Da qui, l'accusa della procura che resta di omicidio volontario aggravato, compiuto anche – scrive Comodi – con premeditazione. Un'ipotesi scioccante, figlia della fuga in Italia e di tutti i comportamenti messi in campo una volta arrivati tra Toscana e Umbria, che fa male anche solo a immaginare.
Adesso la donna, difesa dall'avvocato Enrico Renzoni, aspetta solo la richiesta di rinvio a giudizio e quindi la fissazione dell'udienza.

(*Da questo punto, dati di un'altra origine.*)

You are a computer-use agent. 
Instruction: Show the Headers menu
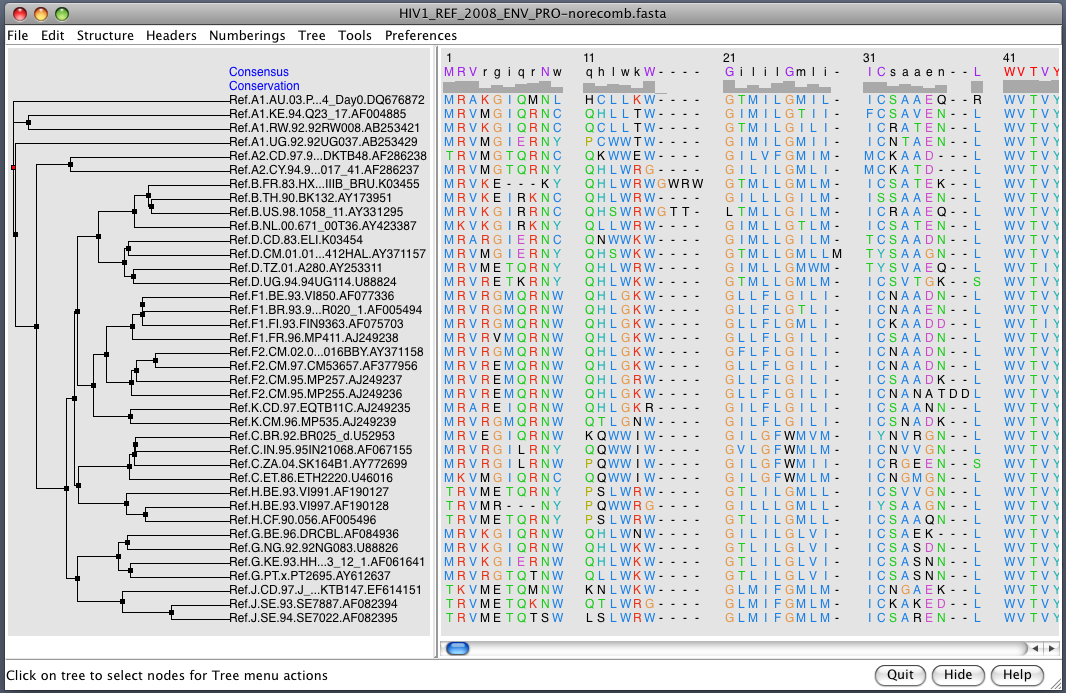click(x=171, y=35)
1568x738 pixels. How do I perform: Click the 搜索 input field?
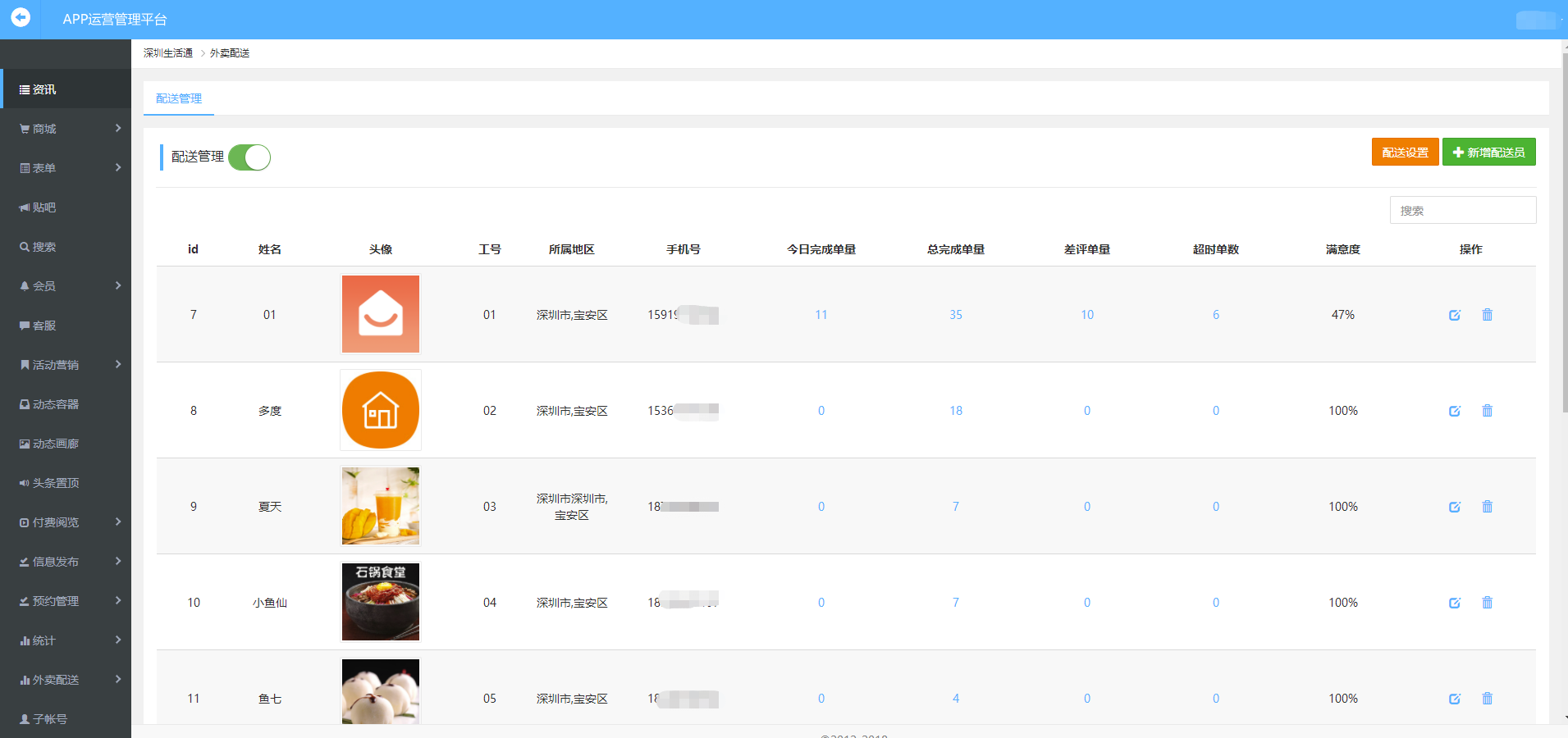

Norbert Juhasz, invece, assistito dall'avvocato Massimiliano Scaringella, vive da oltre un anno senza l'abbraccio del suo piccolo Alex, dopo che una lunga battaglia legale lo aveva finalmente affidato a lui. Strappato invece dalle sue braccia da sette coltellate a collo, torace e addome. Un dolore infinito che nessuna sentenza, comunque, potrà mai alleviare.